3    @ray.remote(max_retries=1, num_cpus=4)
    def train_model(data_ref: ObjectRef, city: str) -> dict[str, TSModel]:
        """
        trains the time series model
        ---
        data_ref: The ray object reference to the data
        city: The Brazilian city to fit the model on
        """
        data = pl.from_pandas(data_ref)
        city_dataset = data.filter(pl.col("city")==city).sort("date")
        model = TSModel(model_config=model_config, sampler_config=sampler_config, city=city)
        model.fit(
            X=city_dataset['date'],
            y=city_dataset['temperature'],
            normalize_target=True
        )
        return {f"{city}_model": model}

    trained_models = {}
4    trained_models_ref = [
        train_model.remote(data_ref=data_ref, city=city)
        for city in training_dataset['city'].unique()
    ]
5    while len(trained_models_ref) > 0:
        ready, trained_models_ref = ray.wait(trained_models_ref, num_returns=1)
        try:
            # Here you can do other stuff while waiting
            # for the rest of your models to finish training
            model_dict = ray.get(ready) # returns a list of the functions return value
            key, model = model_dict[0].popitem()
            trained_models[key] = model
        except Exception as e:
            logger.exception(e)

    return trained_models
1
Initialize the connection to the cluster
2
Store the data in the cluster’s object store (Notice conversion to Pandas due to no Polars support at the moment)
3
Define your Ray task
4
Call your Ray task over your parallelization unit
5
Perform actions on completed tasks as they are ready

At this point, if we only had a handful of models to fit then this would be fine. However, there is still room for additional gain in performance. We are currently setting aside four cpus to handle just one city. In addition, PyMC has to compile every model and becomes costly the more models you need to fit. In order to get around all of that we can train our models on batches of cities, that way we only compile a model and reserve four cpus for each batch. For the sake of simplicity and brevity, we will leave this as an excercise for the interested reader to implement by refactoring the PyMC model.

Note

In a time-series model, in order to vectorise across batches your time-series time range needs to be fixed. In this case, we would be able to fit 7 cities in one batch and the rest as single city batches.

Execute Pipeline

Before running our pipeline, let’s make sure our image is built with the newly refactored training code.

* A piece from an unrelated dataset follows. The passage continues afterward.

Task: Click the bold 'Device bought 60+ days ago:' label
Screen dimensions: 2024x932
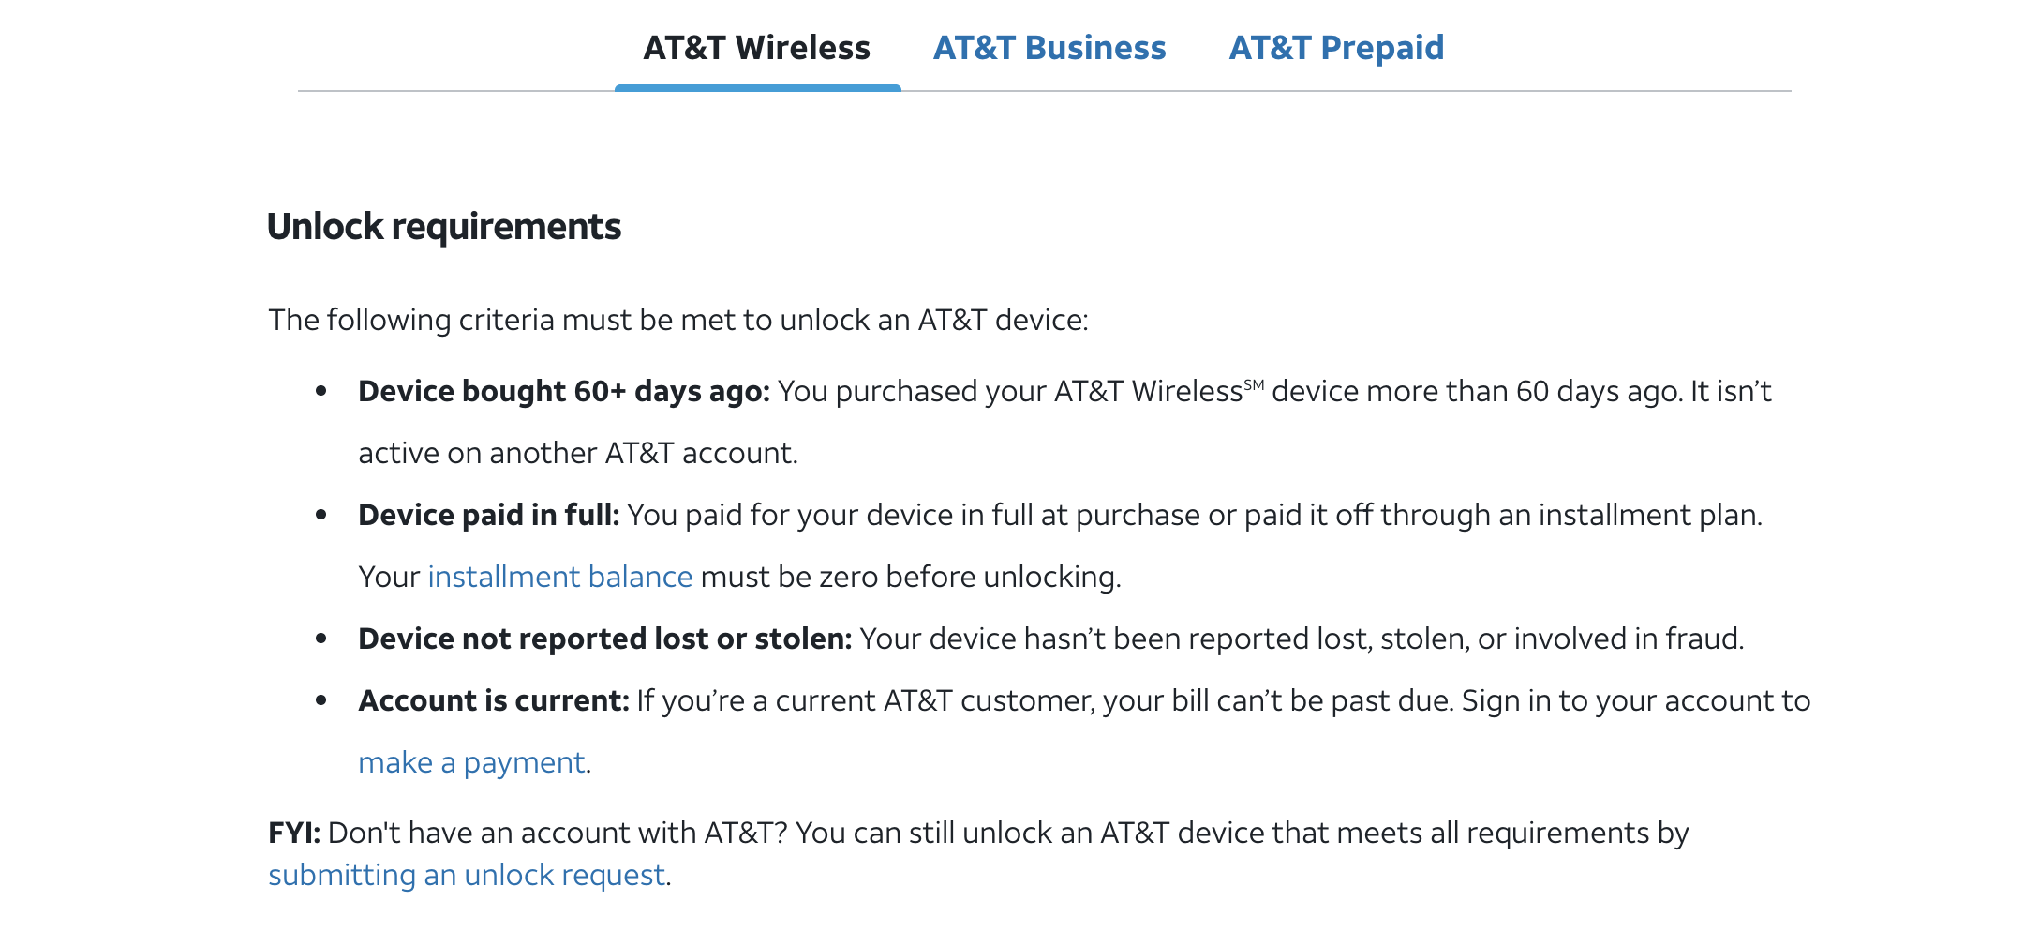Action: [563, 391]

docker compose build climate-brazil

Since all of our other services are already up, we can run our pipeline by executing:

docker compose up -d climate-brazil

As our model is training you can check on the Ray job on the Ray dashboard. You should see something like this:

Ray Job Status

Awesome! Our models are being fit on a cluster in parallel.

Summary

In this shorter post, we walked through configuring a Ray cluster and highlighted some nuances that you may face in a production setting. After which, we proceeded to refactor our previous training implementation to leverage the running cluster. Additionally, we point out that there remains some performance gain to be had by refactoring the model to handle batched cities.

Conclusion

We’ve come to the end of the “Reproducibility & Scalability” series! If you’ve been following along, thank you! You have come a long way and in doing so you have learned:

  1. How to set up a project that follows software engineering best practices using Kedro

  2. How to leverage custom probabilistic machine learning models while using Kedro and adhering to best practices

  3. How to integrate tracking your experimentation with Kedro by leveraging hooks that handle log parameters, metrics, and artifacts with MLFlow

  4. How to scale your end-to-end machine learning project built with Kedro on a Ray cluster

That is quite a lot!! I hope this series proved to be valuable to you, and I hope to see you in the next one!